--- What is needed ---
Pick out every line in the entries below that contains the word "This", and copy each one. Letter case matters.

**** Provided records ****

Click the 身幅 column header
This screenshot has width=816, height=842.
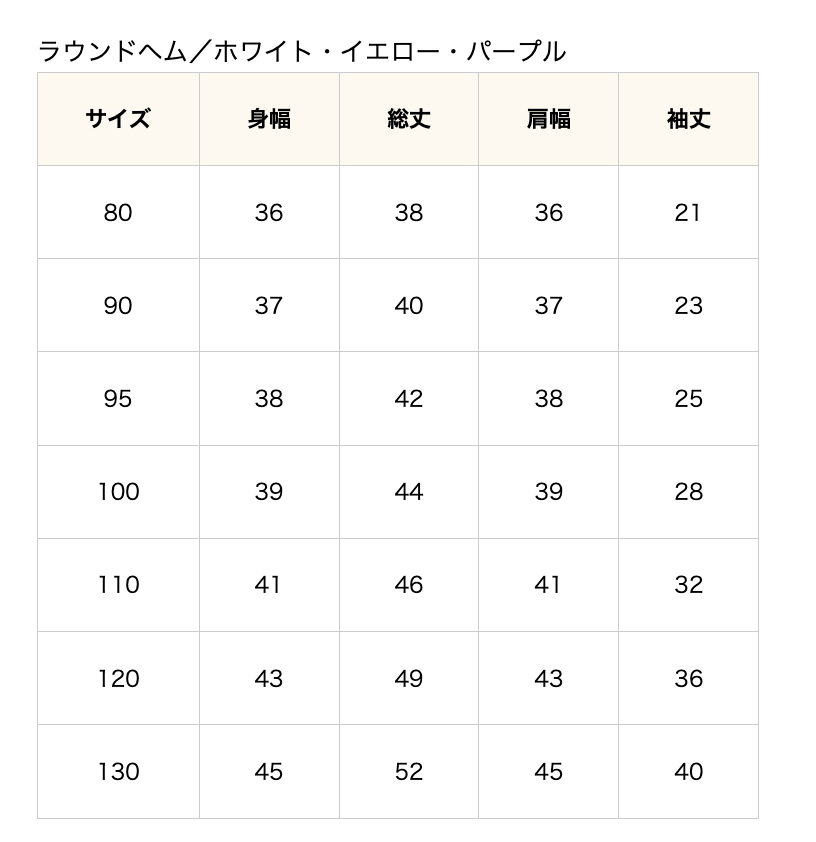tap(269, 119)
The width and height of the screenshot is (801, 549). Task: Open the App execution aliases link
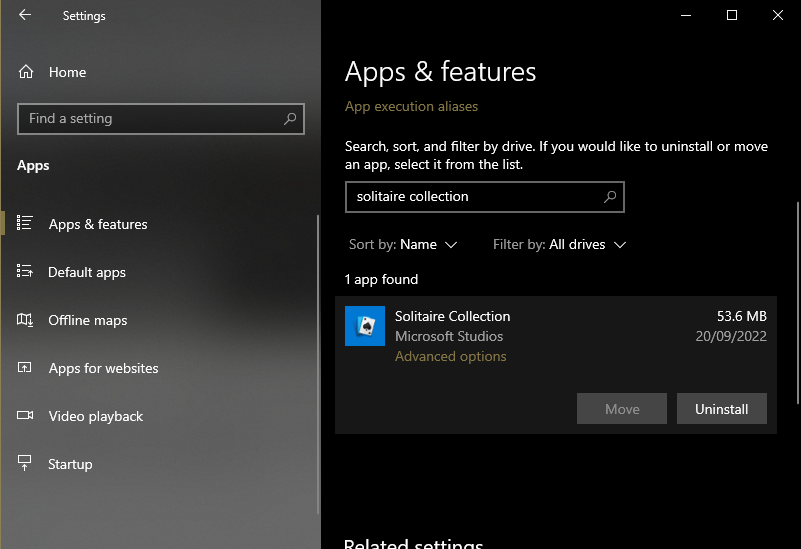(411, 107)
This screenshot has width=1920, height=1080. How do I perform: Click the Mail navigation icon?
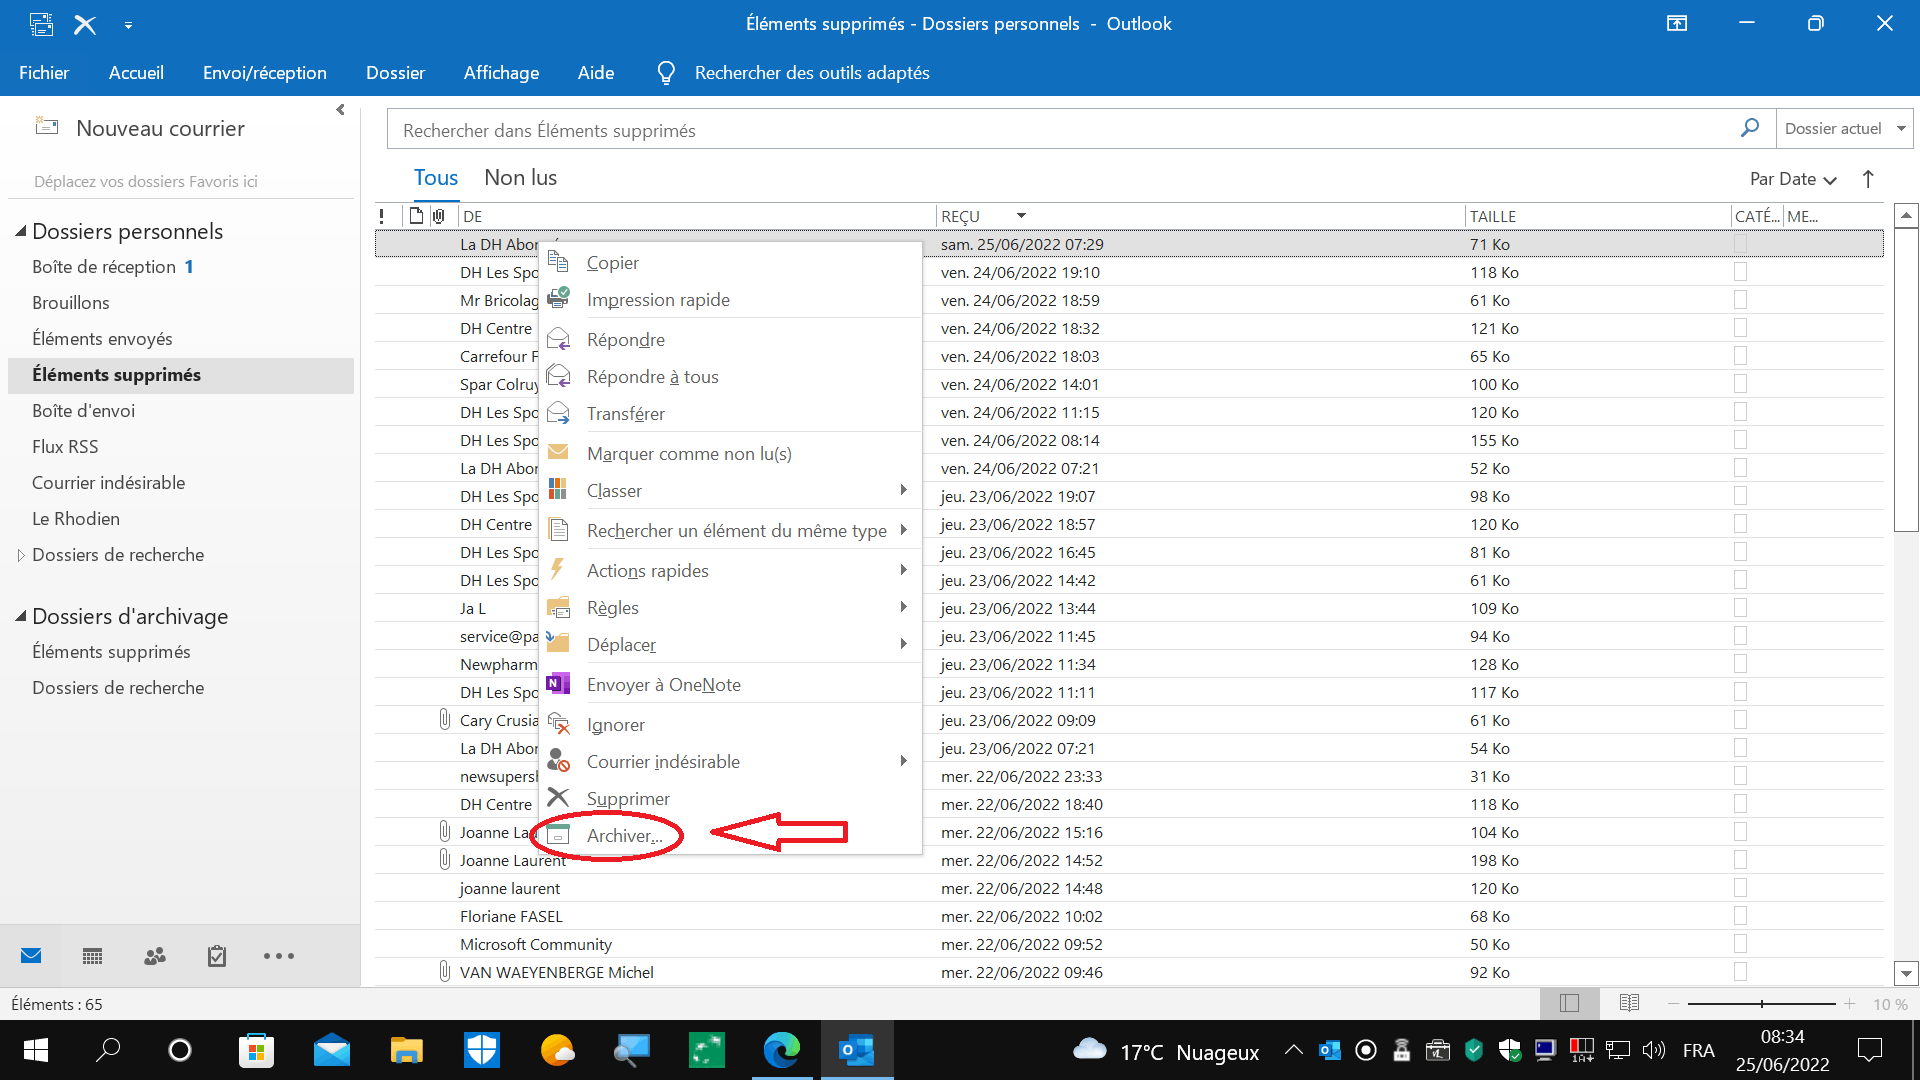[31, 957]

****
**** Provided records ****

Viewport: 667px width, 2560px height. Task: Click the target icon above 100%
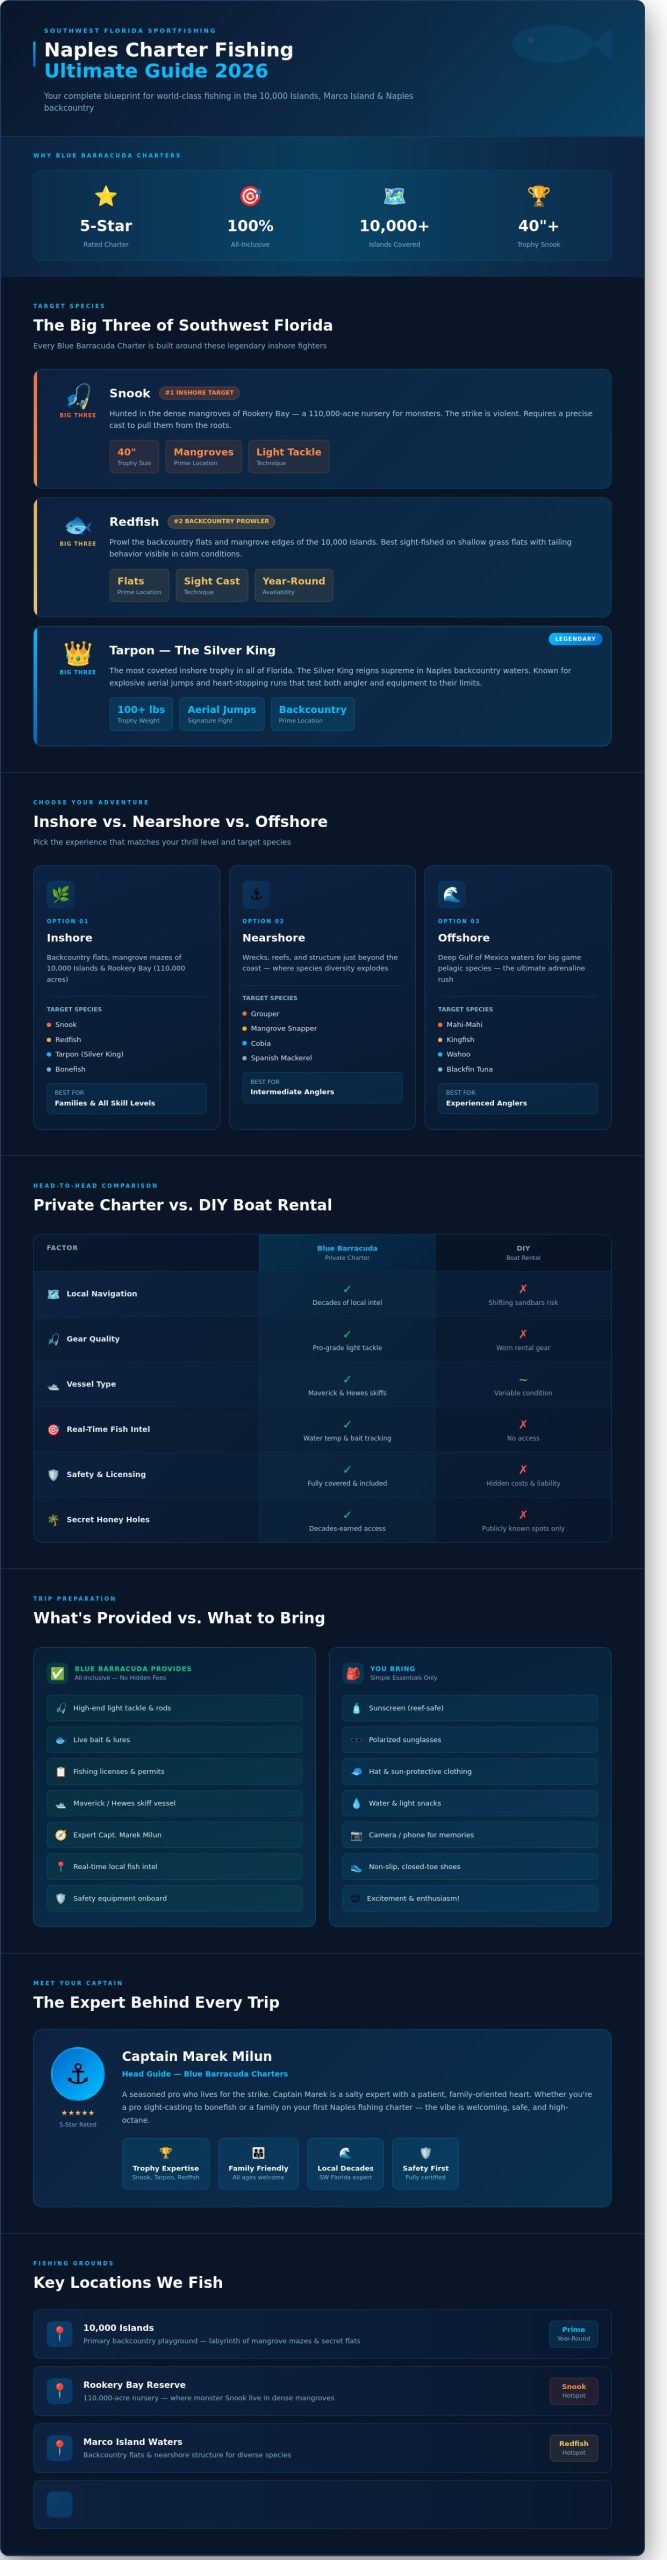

****

--- The result ---
This screenshot has width=816, height=842.
This screenshot has width=1920, height=1080. How do I perform: Click the Mail navigation icon?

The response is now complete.